## [SELECTED EXCERPT]
============

We got a fantastic deal at the Dan Panorama - one of the more reputable hotels in town. Like all Israeli hotels, it is kosher by law. But, the same cannot be said for Eilat as a whole, and finding places to eat and drink was amazingly difficult. In a town where tourism is by far the main income, it is perhaps understandable that businesses choose to break shabbat to remain open on Saturday - the busiest tourist day in Israel, and in doing so automatically become disqualified from being kosher, even if all their food is considered kosher. However, the number of places serving food that was totally prohibited was surprising; restaurant chains considered to be of the highest level of religious standing in Jerusalem would sell cheeseburgers (meat and milk can never be eaten together) and on occasion shellfish, in Eilat. Worse still, some restaurants claimed to be kosher, and even print so on their menus, but still serve the same treif (non-kosher) food. Why? Simply because they do not care, and the word 'kosher' will bring in ignorant tourists who trust them. Those who run, and frequent, these restaurants are generally speaking either totally secular Jews, or non-Jews. But as testified by the Hebrew menus listing the varieties of treif available, many of those non-Jews are people who have come to live in Israel under the law of return.

The Law of Return is the section of Israeli law that gives all Jews the right to return to their historical homeland. However, nothing here is straightforward. Created in the wake of the Holocaust, Israel established itself as a safe place for all those who were persecuted by the Nazis' antisemitic mission. In Jewish law, Judaism is passed maternally - in other words, someone is Jewish if their mother was Jewish, or their mother's mother, etc. The Nazis considered that anyone with a single Jewish grandparent must be exterminated, and so Israel took this as the definition required to make aliyah. So, somone who by Jewish law is not Jewish, who does not practice any of the religion and who has married someone not Jewish, with non-Jewish children, is entitled to move to Israel, along with his family, his wife's extended family, and any other reasonably close relatives. So, one non-Jewish person can use the policies of the Nazis to bring a dozen or more non-Jewish people to Israel. It is impossible to count the number of non-Jewish people who have become Israeli citizens in this way, but the impact on the country is profound; a paradigm of this was on New Year's eve, when Deborah and I returned home at half two in the morning, to find party music rumbling 4 floors up in the building (Russians seem to like base on their trance music). By half three, I'd had enough and went to ask the culprits to turn down the 'music'. When the door was opened to me, I was greeted by the sight of four very very drunk Russians, two of whom were wearing crucifixes, dancing around a Christmas tree. Whether they were too intoxicated to find the volume control, or just chose to keep on partying, we didn't get much sleep that night.

============

## [PROVIDED RECORDS]
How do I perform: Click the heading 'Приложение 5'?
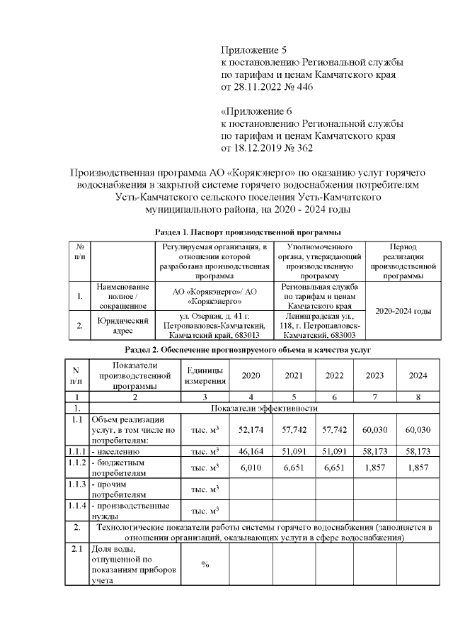253,50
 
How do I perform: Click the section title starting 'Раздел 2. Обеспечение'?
248,350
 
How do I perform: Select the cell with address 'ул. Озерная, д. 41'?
211,325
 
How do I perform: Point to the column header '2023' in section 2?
374,375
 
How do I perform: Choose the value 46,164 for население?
251,450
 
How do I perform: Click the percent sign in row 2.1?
205,565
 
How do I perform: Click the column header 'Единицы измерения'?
205,375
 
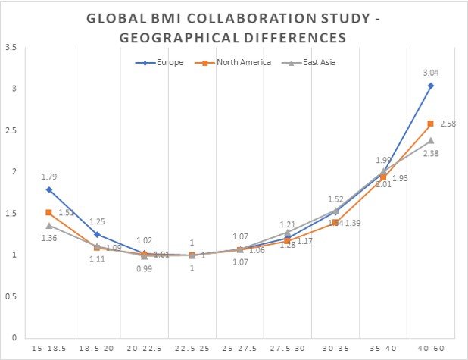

============

## [PROBLEM DETAILS]
In the account of Eilat and the Law of Return, answer these:
(a) At which hotel did the writer get a deal?
(b) Which day does the text call the busiest tourist day in Israel?
(c) How many Jewish grandparents did Israel take as the requirement to make aliyah?

## [OUTPUT BELOW]
(a) The Dan Panorama
(b) Saturday
(c) A single Jewish grandparent